I live in Corvallis. I am a 63-year old widow in reasonably good health. For more than 10 years, I have carried Blue Cross major medical health insurance. My monthly payments are $400. My deductible is $1,000 a year. I have never reached my deductible. Blue Cross does pay $5 or $10 for an office visit if that physician is in its program.

I went to my physician assistant and had my yearly pap test. The office visit lasted about 10 minutes for a Pap test and breast examine. The assistant also ordered a blood test to see how my cholesterol was. She asked me how my insomnia was. I told her it was no better.
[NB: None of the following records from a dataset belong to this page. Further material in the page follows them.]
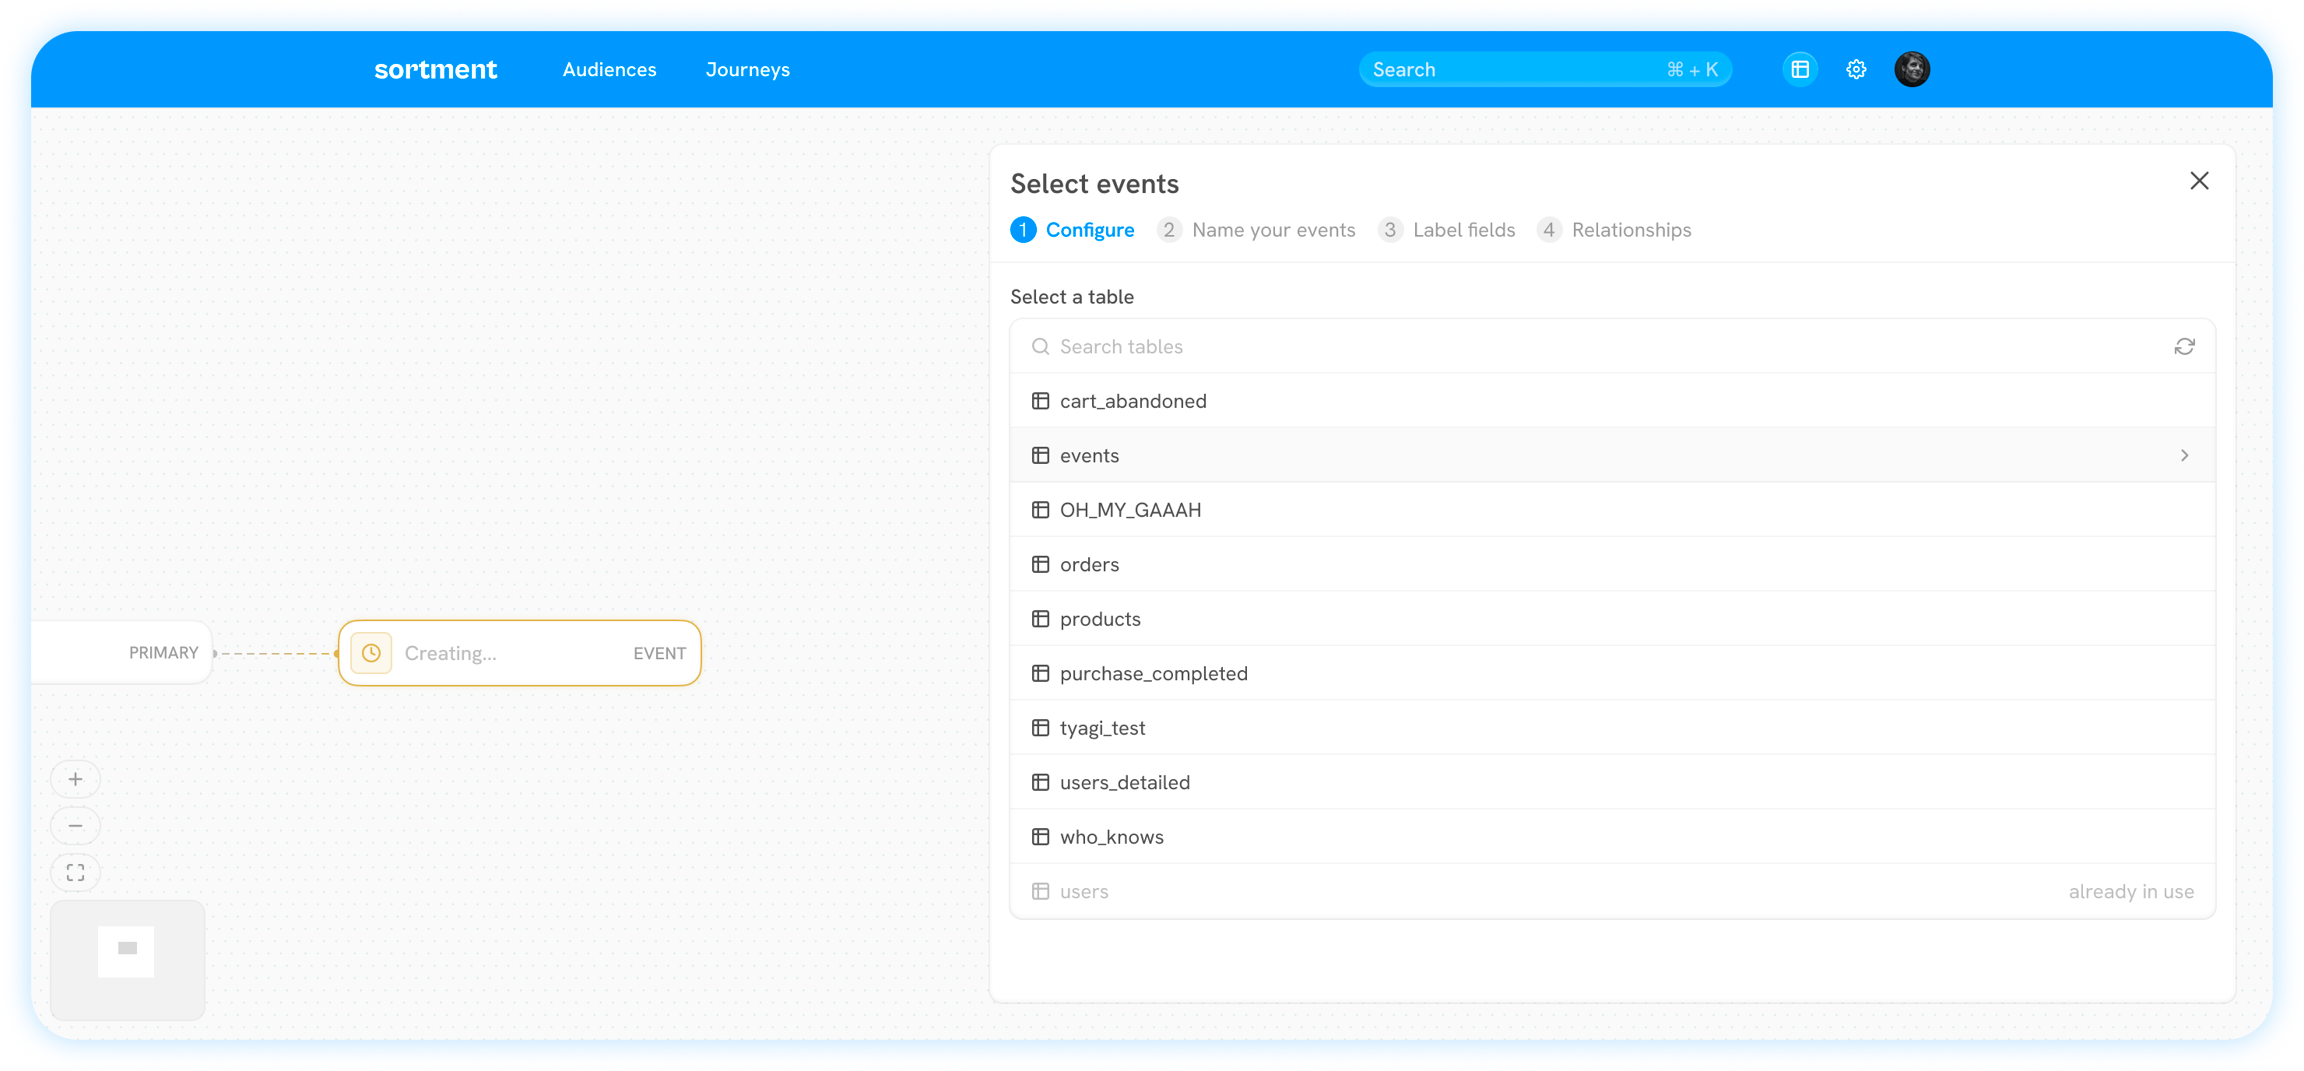The height and width of the screenshot is (1071, 2304).
Task: Close the Select events panel
Action: [2199, 181]
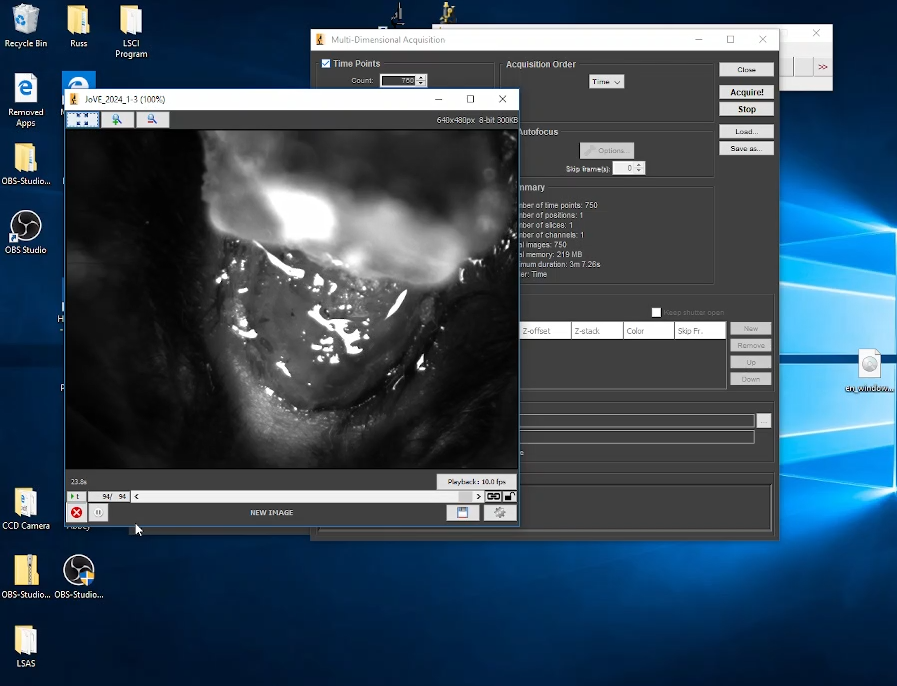The width and height of the screenshot is (897, 686).
Task: Zoom out on the image viewer
Action: point(152,120)
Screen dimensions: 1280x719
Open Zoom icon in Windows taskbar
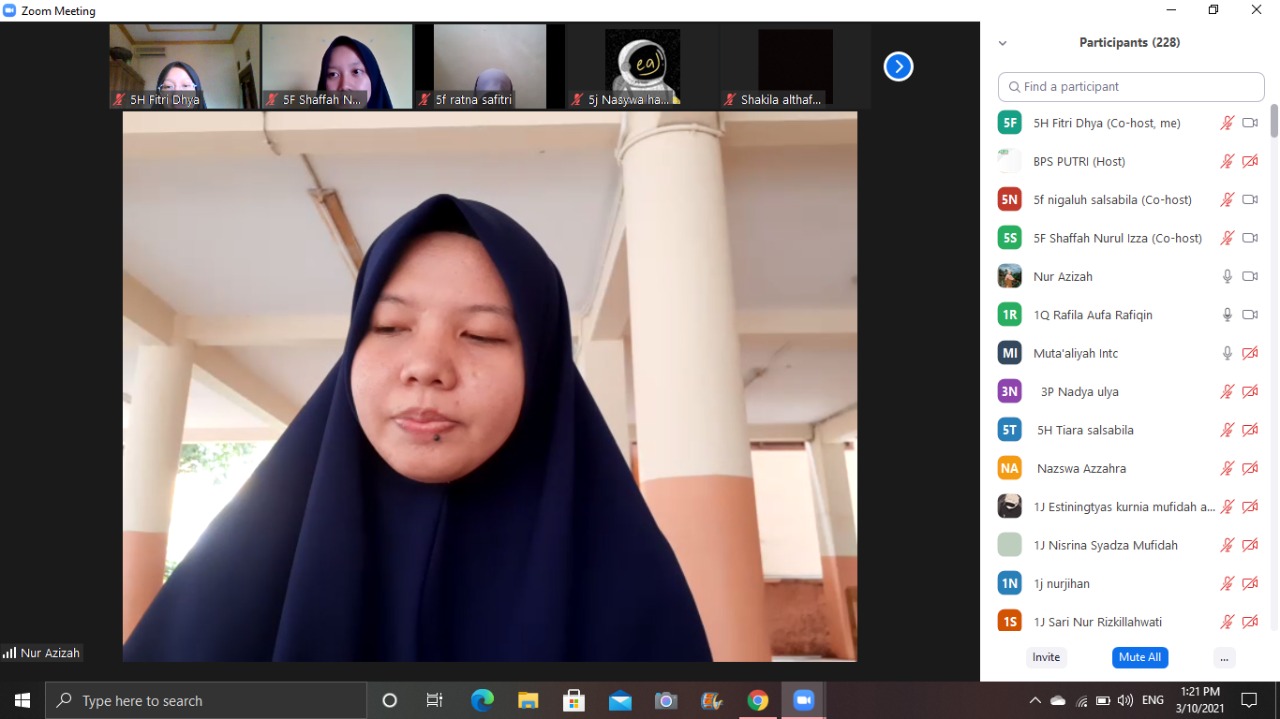click(x=803, y=701)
Three days later, the doctor's staff called me and said that the physicians's assistant wanted to see me. I went in, and she told me that I needed to be on cholesterol medication. I told her that I was taking the cholesterol medication she'd put me on a year ago. She said that for some reason, that information had not been put into the computer. She asked how I was feeling. I said that except for indigestion, I was fine. She said that I could have a gull bladder problem and I should have it looked at.

A few weeks after I had gone in for that routine yearly Pap test, I got a bill for $475. My Blue Cross had paid about $25 of it, or it would have been $500. I called the billing department. They explained that "the Pap was $198 but then I had asked about my insomnia, and that was $98 more. Then when I went back three days later for my gull bladder, it cost another $198" I told them that I didn't go in for my gull bladder; that the PA had called me in to discuss a prescription that she didn't even remember prescribing for me. They told me I could file a complaint.
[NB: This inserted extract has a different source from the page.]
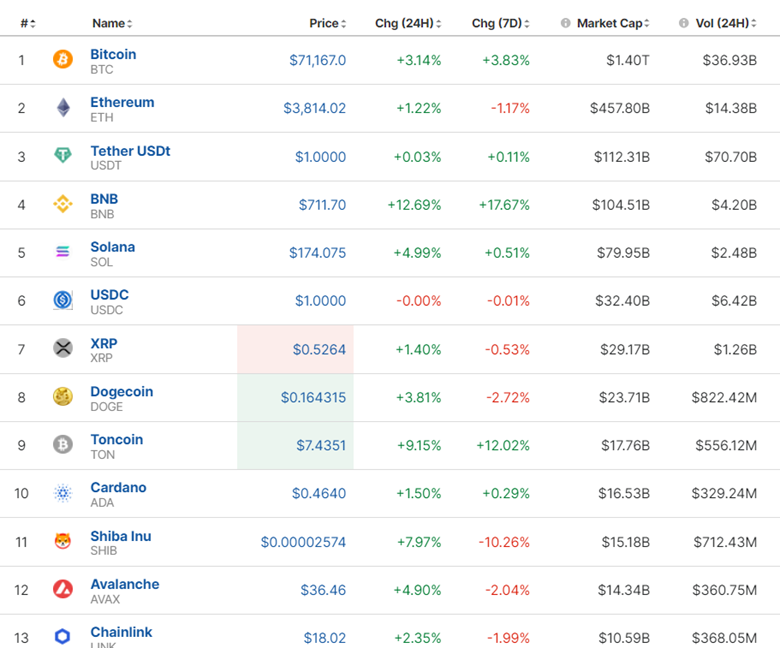Click the Bitcoin orange coin icon
The width and height of the screenshot is (780, 648).
pos(63,60)
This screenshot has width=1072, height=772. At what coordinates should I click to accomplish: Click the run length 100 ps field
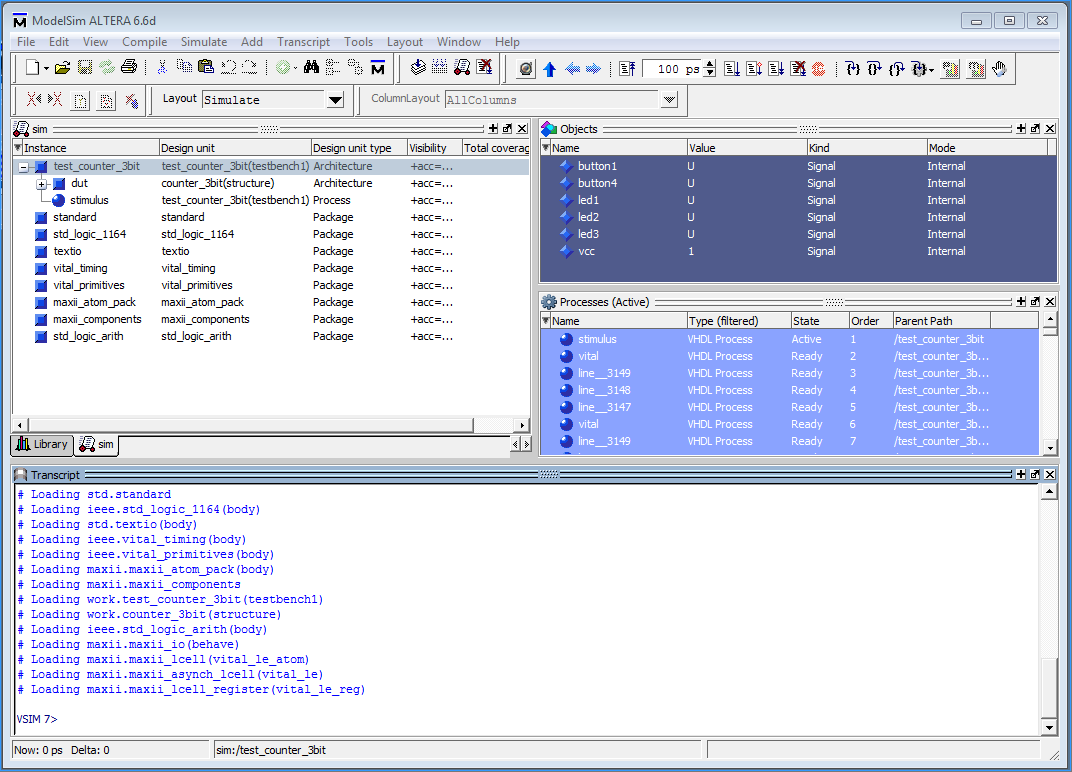[x=672, y=69]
The problem I have with all of this is:

1. It was a simple Pap test

2. I know that I got all these charges because I have insurance. My adult daughter who goes to the same PA and had no insurance was charged only $69 for the same visit with a notation that on the bill that she had no insurance.

I am on a fixed income. I get $675 a month from my late husband's Supplemental Security Income. I don't like paying $400 a month for health insurance, but if I don't carry it and some major illness hits, me I could lose my home. Then what would I do?
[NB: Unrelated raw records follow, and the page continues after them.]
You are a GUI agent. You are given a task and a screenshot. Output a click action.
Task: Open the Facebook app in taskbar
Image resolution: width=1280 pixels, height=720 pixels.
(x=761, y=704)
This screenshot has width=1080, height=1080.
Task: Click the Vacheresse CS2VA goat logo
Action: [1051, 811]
The point is, I pay five times as much for medical treatment because I have insurance, even though my insurance doesn't pay but a few dollars on my bill. The health care professionals charge whatever they think the insurance companies will pay.

I never thought I would look forward to the day when I turned 65 and could get on Medicare. But it is the only light at the end of this dark tunnel of the way our heath care system works.

It's great to be an American, but gosh sometimes I think this is the most mixed up country on the face of earth when it comes to the rights and needs of our citizens.

I wrote the check and paid the $475. But I have decided that I am finished with going to the doctor for check ups or even health issues that might concern me. I'll wait until I turn 65 and hope that if I get sick before then, my major medical insurance will take care of it - but it will have to be something life-threatening.

Sharon Young is a Corvallis resident.